Alfred Holman


Alfred H. Holman was a prominent newspaper owner and editor in the western United States in the late 19th and early 20th centuries.
Both of Holman's grandfathers were pioneers of the Oregon Country, settling in Yamhill County in the 1840s. Holman was hired by The Oregonian in 1869-70, and he was associated with that newspaper's editor, Harvey W. Scott, for 40 years hence. He published an obituary for Scott in the Oregon Historical Quarterly in 1913. Holman had one daughter, Helen. Oregon Supreme Court justice Thomas A. McBride was his uncle.
Holman worked as a newspaper editor in Seattle, San Jose, and Sacramento prior to purchasing The Argonaut, a highly regarded San Francisco newspaper, in 1907. He served as the Argonaut's editor until he sold it in 1924. With several associates, he purchased the San Francisco Bulletin that year. He edited the Bulletin and the Oakland Tribune prior to his death in 1930. He served on the advisory board of the Columbia School of Journalism in New York, and on in that capacity made recommendations for the Pulitzer Prize. He wrote a number of articles for the New York Times in the 1920s as that newspaper's "Pacific States correspondent."
Prosecutor Francis J. Heney singled out Holman and the Argonaut in 1908 in his criticism of San Francisco newspapers in the context of the Oregon land fraud trials. Heney charged that Holman compromised his reporting in order to protect the wealthy.

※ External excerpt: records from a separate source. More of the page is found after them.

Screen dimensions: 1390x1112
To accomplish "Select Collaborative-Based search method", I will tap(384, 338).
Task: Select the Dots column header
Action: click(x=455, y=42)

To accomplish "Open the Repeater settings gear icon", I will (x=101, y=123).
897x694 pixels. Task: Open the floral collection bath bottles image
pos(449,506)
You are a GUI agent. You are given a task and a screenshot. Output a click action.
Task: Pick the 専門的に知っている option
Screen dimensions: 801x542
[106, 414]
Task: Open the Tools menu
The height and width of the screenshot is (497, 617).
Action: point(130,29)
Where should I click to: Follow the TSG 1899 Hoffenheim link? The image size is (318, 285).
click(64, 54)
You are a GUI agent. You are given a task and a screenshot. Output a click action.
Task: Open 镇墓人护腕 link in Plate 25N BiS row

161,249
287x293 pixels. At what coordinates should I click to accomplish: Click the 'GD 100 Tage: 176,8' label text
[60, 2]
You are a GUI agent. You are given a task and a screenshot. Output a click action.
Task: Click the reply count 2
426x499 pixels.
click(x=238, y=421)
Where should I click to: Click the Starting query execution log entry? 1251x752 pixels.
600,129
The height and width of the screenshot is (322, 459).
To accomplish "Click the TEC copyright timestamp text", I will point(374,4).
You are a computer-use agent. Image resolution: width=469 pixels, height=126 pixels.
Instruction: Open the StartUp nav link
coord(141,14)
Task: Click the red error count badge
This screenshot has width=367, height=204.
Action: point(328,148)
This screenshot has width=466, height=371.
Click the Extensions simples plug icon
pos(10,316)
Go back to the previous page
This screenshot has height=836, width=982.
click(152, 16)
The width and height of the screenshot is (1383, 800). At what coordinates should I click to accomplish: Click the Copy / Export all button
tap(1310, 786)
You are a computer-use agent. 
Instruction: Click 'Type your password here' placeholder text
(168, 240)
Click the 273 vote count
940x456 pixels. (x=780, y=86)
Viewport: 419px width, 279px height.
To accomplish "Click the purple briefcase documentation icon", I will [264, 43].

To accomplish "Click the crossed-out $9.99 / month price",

Holman served on the committee for the 1915 Panama Pacific Exposition.
Holman was invited in 1918 by the British Government to join an American delegation to view the World War I front. The delegation witnessed the "probably destruction" of a German U Boat by an American warship. He described his visit to Paris in an Argonaut column that was republished in his native Yamhill County. In 1922 Holman was offered a position as minister to Greece in the Warren G. Harding administration.
Holman died of a heart attack while visiting Bolinas, California in 1930.